Ocular demonstration can testify to this. If two closed glass receivers be placed beside each other, the one containing ordinary air, and the other filtered air (i.e. air deprived of its dust by being driven through cotton wool), and if jets of steam be successively introduced into these, a strange effect is noticed. In the vessel containing common air the steam will be seen rising in a dense cloud; then a beautiful white foggy cloud will be formed, so dense that it cannot be seen through. But in the vessel containing the filtered air, the steam is not seen at all; there is not the slightest appearance of cloudiness. In the one case, where there was the ordinary atmospheric dust, fog at once appeared; in the other case, where there was no dust in suspension, the air remained clear and destitute of fog. Invisible dust, then, is necessary in the air for the formation of fogs.

The reason of this is that a free-surface must exist for the condensation of the vapour-particles. The fine particles of dust in the air act as free-surfaces, on which the fog is formed. Where there is abundance of dust in the air and little water-vapour present, there is an over-proportion of dust-particles; and the fog-particles are, in consequence, closely packed, but light in form and small in size, and take the lighter appearance of fog. Accordingly, if the dust is increased in the air, there is a proportionate increase of fog. Every fog-particle, then, has embosomed in it an invisible dust-particle.

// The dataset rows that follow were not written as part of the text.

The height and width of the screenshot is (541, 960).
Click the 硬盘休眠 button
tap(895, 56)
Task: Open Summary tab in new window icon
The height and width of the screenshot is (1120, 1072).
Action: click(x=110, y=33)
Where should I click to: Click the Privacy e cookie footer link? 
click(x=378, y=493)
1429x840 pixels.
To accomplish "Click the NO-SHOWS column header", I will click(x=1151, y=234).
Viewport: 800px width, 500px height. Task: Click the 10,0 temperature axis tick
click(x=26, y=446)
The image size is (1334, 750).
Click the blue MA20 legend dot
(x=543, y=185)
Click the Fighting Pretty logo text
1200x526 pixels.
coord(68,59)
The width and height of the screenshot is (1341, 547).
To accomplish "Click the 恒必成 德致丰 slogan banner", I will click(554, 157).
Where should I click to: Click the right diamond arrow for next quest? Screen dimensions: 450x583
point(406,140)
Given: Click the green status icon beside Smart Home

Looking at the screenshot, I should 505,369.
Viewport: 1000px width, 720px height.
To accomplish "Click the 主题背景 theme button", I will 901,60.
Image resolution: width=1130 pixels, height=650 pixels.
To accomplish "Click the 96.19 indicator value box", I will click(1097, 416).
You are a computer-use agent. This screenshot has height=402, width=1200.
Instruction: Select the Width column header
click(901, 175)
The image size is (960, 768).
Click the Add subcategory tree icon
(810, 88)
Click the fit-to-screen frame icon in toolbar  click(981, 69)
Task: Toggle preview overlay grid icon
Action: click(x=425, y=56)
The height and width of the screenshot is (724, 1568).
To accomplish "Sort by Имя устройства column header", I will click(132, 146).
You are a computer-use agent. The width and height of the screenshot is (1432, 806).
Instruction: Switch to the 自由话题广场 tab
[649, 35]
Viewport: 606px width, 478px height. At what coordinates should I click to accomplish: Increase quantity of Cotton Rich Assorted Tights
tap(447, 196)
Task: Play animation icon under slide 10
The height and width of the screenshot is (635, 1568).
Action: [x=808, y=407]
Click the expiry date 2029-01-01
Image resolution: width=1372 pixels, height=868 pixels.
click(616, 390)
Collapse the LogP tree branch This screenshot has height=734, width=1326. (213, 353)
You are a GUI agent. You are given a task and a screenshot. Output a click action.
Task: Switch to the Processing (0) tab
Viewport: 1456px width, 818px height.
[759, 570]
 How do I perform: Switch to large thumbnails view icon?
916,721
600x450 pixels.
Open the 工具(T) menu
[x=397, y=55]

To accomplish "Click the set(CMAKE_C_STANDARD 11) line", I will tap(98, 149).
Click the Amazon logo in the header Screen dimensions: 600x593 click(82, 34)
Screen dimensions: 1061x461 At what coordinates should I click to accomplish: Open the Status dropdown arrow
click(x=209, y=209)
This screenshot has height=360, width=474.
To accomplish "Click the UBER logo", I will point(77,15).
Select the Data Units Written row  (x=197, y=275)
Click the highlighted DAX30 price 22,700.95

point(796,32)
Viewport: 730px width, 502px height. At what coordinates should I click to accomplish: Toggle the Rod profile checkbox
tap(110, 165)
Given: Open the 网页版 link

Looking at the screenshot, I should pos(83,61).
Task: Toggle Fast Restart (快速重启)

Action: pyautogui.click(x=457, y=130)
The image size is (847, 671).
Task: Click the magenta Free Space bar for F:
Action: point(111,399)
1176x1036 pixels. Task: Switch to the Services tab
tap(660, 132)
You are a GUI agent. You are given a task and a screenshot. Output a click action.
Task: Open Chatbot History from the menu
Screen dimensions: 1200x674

But whence comes the dust? From many sources. It is organic and inorganic. So very fine is the inorganic dust in the atmosphere that, if the two-thousandth part of a grain of fine iron be heated, and the dust be driven off and carried into a glass receiver of filtered air, the introduction of a jet of steam into that receiver would at once occasion an appreciable cloudiness.

This is why fogs are so prevalent in large towns. Next the minute brine-particles, driven into the air as fog forms above the ocean surface, are the burnt sulphur-particles emanating from the chimneys in towns. The brilliant flame, as well as the smoky flame, is a fog-producer. If gas is burnt in filtered air, intense fog is produced when water-vapour is introduced. Products of combustion from a clear fire and from a smoky one produce equal fogging. The fogs that densely fill our large towns are generally less bearable than those that veil the hills and overhang the rivers.

It is the sulphur, however, from the consumed coals, which is the active producer of the fogs of a large town. The burnt sulphur condenses in the air to very fine particles, and the quantity of burnt sulphur is enormous. No less than seven and a half millions of tons of coals are consumed in London. Now, the average amount of sulphur in English coal is one and a quarter per cent. That would give no less than 93,750 tons of sulphur burned every year in London fires. Now, if we reckon that on an average twice the quantity of coals is consumed there on a winter day that is consumed on a summer day, no less than 347 tons of the products of combustion (in extremely fine particles) are driven into the superincumbent air of London every winter day. This is an enormous quantity, quite sufficient to account for the density of the fogs in that city.


CHAPTER VI

THE NUMBERING OF THE DUST

If the shutters be all but closed in a room, when the sun is shining in, myriads of floating particles can be seen glistening in the stream of light. Their number seems inexhaustible. According to Milton, the follies of life are—

“Thick and numberless,
As the gay motes that people the sunbeams.”